If this ends up being the case, there are going to be a LOT of angry players and it could get really ugly when this CBA is up.

 
I remember some pretty well respected guys saying that the owners held all the cards in this negotiation and that the longer the players held out the worse it was going to get for them. Looks like that was true and the owners squeezed pretty hard.

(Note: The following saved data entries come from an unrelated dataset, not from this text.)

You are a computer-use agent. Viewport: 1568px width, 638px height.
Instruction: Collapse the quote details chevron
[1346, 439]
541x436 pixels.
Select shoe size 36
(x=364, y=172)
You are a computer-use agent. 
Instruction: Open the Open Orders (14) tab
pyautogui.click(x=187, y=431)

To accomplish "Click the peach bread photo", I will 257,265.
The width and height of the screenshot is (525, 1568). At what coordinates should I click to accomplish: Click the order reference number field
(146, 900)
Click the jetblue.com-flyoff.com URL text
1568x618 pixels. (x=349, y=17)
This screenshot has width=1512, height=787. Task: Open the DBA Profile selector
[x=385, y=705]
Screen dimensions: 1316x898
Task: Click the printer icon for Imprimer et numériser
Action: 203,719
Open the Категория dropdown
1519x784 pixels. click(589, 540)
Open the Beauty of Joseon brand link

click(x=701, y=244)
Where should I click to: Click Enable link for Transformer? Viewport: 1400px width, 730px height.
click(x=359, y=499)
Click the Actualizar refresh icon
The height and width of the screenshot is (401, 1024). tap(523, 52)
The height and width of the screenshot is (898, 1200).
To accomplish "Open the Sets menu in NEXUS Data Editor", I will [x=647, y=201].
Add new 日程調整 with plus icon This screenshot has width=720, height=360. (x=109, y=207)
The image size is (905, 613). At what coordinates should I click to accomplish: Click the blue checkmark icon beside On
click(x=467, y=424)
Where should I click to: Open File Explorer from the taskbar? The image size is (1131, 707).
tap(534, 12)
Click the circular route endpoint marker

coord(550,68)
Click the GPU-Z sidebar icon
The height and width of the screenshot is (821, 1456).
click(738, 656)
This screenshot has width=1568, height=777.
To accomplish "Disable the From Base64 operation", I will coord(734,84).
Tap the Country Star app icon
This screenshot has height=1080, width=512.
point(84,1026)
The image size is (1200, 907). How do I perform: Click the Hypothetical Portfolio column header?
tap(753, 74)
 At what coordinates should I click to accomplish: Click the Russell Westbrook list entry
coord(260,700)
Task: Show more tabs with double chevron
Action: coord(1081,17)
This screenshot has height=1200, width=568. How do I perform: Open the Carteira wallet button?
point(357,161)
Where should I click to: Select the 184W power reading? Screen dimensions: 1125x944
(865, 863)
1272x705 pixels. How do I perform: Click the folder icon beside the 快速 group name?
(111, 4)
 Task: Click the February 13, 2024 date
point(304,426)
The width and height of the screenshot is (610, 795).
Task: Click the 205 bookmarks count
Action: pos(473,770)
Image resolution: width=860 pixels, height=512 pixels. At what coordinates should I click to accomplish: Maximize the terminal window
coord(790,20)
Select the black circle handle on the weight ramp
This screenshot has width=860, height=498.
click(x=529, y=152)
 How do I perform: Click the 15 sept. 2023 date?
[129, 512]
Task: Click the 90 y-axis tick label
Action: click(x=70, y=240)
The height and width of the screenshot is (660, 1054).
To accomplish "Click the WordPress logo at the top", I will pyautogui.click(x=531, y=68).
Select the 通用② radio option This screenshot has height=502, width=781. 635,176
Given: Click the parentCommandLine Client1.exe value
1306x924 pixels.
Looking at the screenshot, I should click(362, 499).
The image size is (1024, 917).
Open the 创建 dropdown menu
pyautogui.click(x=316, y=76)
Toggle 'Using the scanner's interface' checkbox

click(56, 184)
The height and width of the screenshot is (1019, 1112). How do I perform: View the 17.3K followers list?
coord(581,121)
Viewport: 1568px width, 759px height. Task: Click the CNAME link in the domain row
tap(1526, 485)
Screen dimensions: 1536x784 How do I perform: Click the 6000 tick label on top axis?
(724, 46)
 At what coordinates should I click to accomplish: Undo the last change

I agree that the next negotiation could get ugly as a result of this emerging disparity. But if the reason the cap isn't growing is because of more money being put aside for post-NFL career benefits and things like that, then I think the reaction will be more muted. I haven't looked into it enough to see if that's what they mean by benefit money, or if the benefits they're talking about are during career benefits.

 
That seems hard to believe when the tv deals are increasing revenue by something like 50%. Are the benefit payments really going to be that large as to eat up ALL that money? Something just doesn't seem right.If this ends up being the case, there are going to be a LOT of angry players and it could get really ugly when this CBA is up.
I agree that the amounts seem out of whack. We heard maybe 40 to 50 percent as I recall. Let's say they take $7m from 2014 plus have another $7m-$10m in benefits for that year per team. $17m would be less than 15%. Where is the rest?
 
More info from a PFT article, including actual amounts for benefits:

http://profootballtalk.nbcsports.com/2012/04/02/worst-deal-in-the-history-of-sports-suddenly-looks-pretty-good/

“Worst deal in the history of sports” suddenly looks pretty good

Posted by Mike Florio on April 2, 2012, 1:38 PM EDT

ZDPI Getty Images

The past three weeks have entailed plenty of talk about the salary cap as calculated in the new CBA, and whether and to what extent those numbers will spike when the new TV contracts kick in.

The NFLPA reportedly has told players it will. Patriots owner Robert Kraft has said that it won’t.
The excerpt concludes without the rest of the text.